» **Task**
Please output every entry below exactly as written, leaving out any pictures.

» **Stored data**

◆ ◆ ◆ ◆ ◆

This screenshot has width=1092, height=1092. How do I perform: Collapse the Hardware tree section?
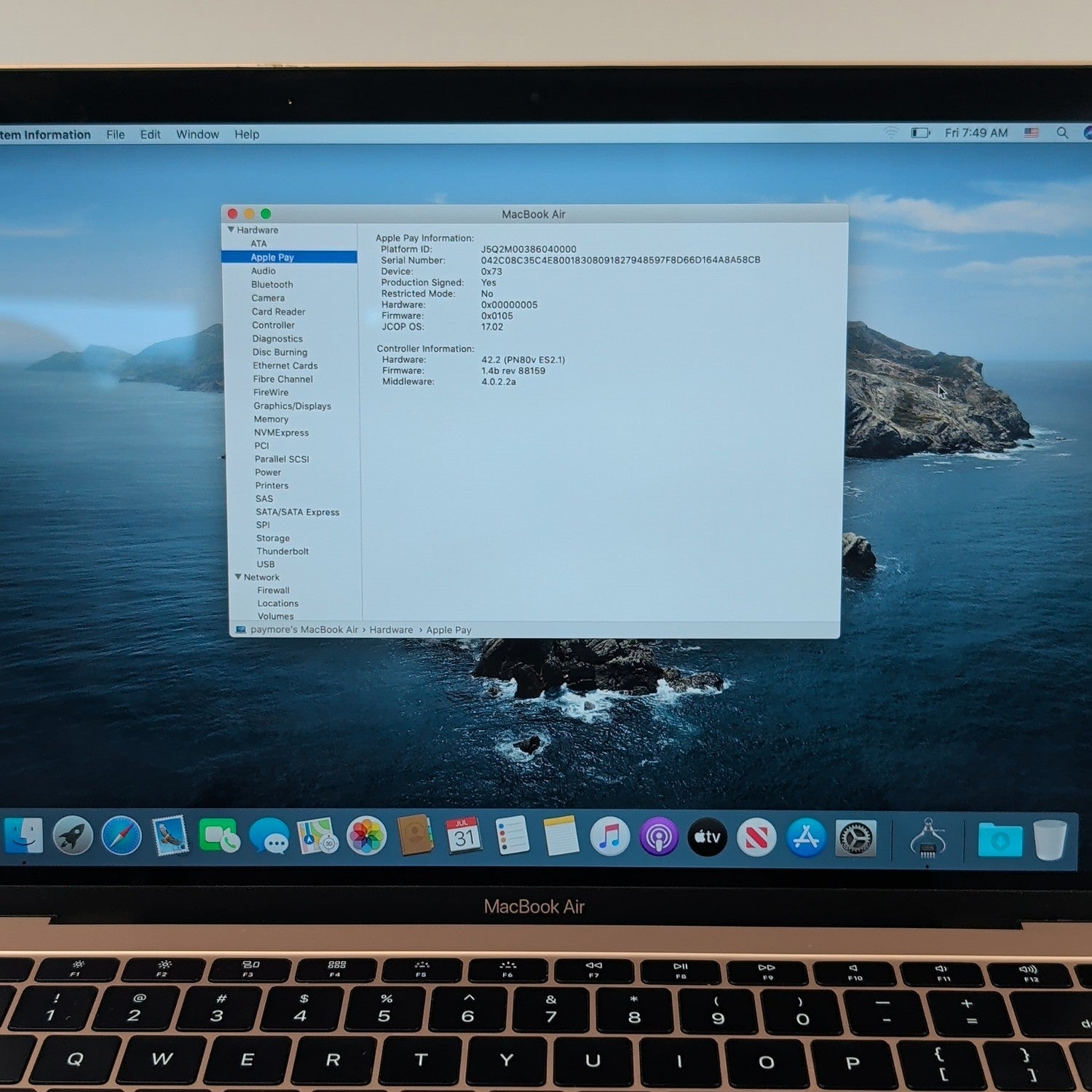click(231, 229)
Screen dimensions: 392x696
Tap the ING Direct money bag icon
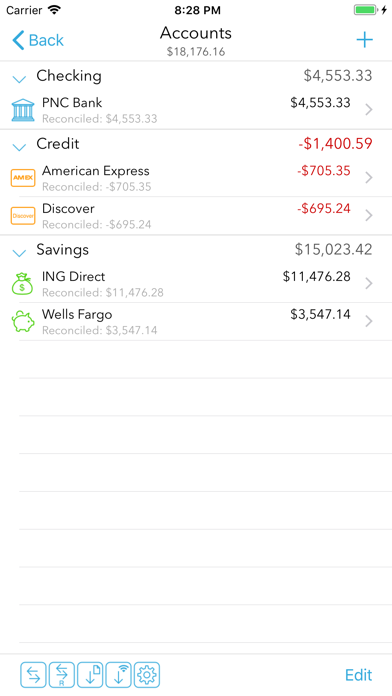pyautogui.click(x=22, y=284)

◆ ◆ ◆ ◆ ◆

» **Result**
This screenshot has width=1092, height=1092. How do I perform: Collapse the Hardware tree section?
click(231, 229)
Screen dimensions: 392x696
Tap the ING Direct money bag icon
pyautogui.click(x=22, y=284)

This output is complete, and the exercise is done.